*** The input

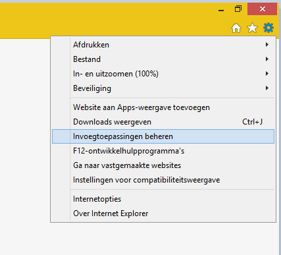Close the browser with the red X
This screenshot has height=255, width=281.
(262, 9)
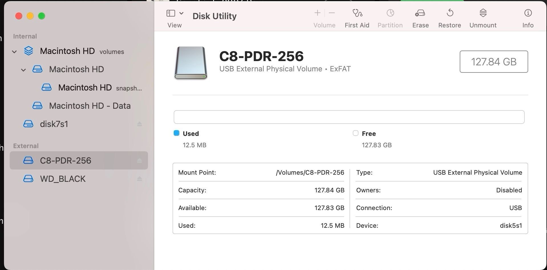547x270 pixels.
Task: Click the Remove Volume minus icon
Action: pos(332,13)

******

Exercise requirements:
Please rewrite all of the data above with "red X" swapped for "close icon", changing nothing else. Leave the pictures out of your answer.

Reply to the task:
Close the browser with the close icon
This screenshot has height=255, width=281.
(262, 9)
547x270 pixels.
Task: Click the Remove Volume minus icon
Action: pos(332,13)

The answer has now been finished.